[pacman-dev] trustdb locking issues and snippets from the apt changelog

Allan McRae allan at archlinux.org
Sun Apr 24 09:25:52 EDT 2011

On 23/04/11 09:32, Dan McGee wrote:
> Allan and I today, and Denis in the past, noticed some issues with
> having a shared public key database and locking that gpg wants to do
> when reading from it. Here is an interesting bit from the apt
> changelog:
> apt (0.6.2) experimental; urgency=low
>    * Provide apt-key with a secret keyring and a trustdb, even though we
>      would never use them, because it blows up if it doesn't have them
>> From what I gather, they don't use the trustdb for the reasons we are
> seeing; instead it looks like they have another keyring named
> "trusted.gpg" and go forth with the assumption that everything in
> there is to be trusted.

Looking into this, I believe that we are hitting an entirely separate 
issue.  The reason for a lack of trustdb in the Debian case appears to 
be more to do with keyring management that anything else.

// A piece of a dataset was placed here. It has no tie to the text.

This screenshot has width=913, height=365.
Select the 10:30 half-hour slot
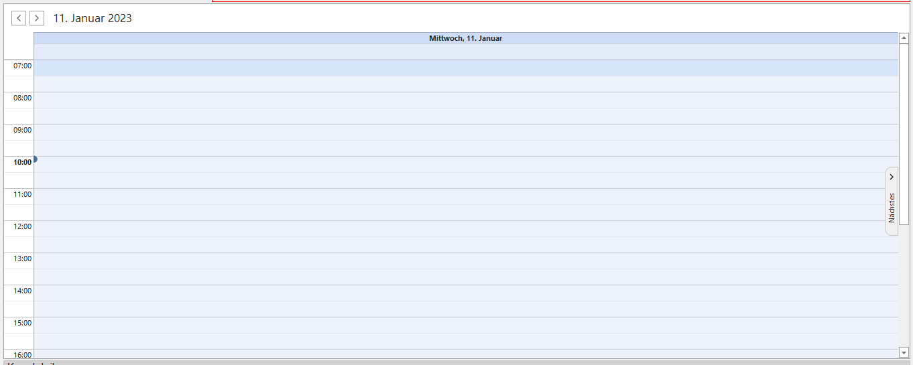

The main issue here is that gpg(me) creates a lock file in the keyrings 
home directory whenever it uses a keyring.  Our keyring directory only 
has write permissions for the root user and thus when pacman is not 
being run as root (such as the "pacman -Qip <pkg>" case), it can not 
create a lock file.

We can work around this by making the /etc/pacman.d/gnupg directory have 
777 permissions.  The {pubring,secring,trustdb},gpg files will
still have only root write permissions so I guess this is safe as long 
as those files are created as part of the pacman package itself... 
Also, unless I am missing something even if other files are added in 
that directory by a user, they should not affect gpg.  Still... 777 
permissions on that directory sounds scary.

Anyway, doing this makes the signature validation with -Qip work for 
non-root users (using Dan's gpg branch WIP patches).

Note that GPG itself has an option not to do locking (with a big warning 
about that being bad...), and I thought maybe we could do that for the 
non-root usage case, but it looks like gpgme can not do that.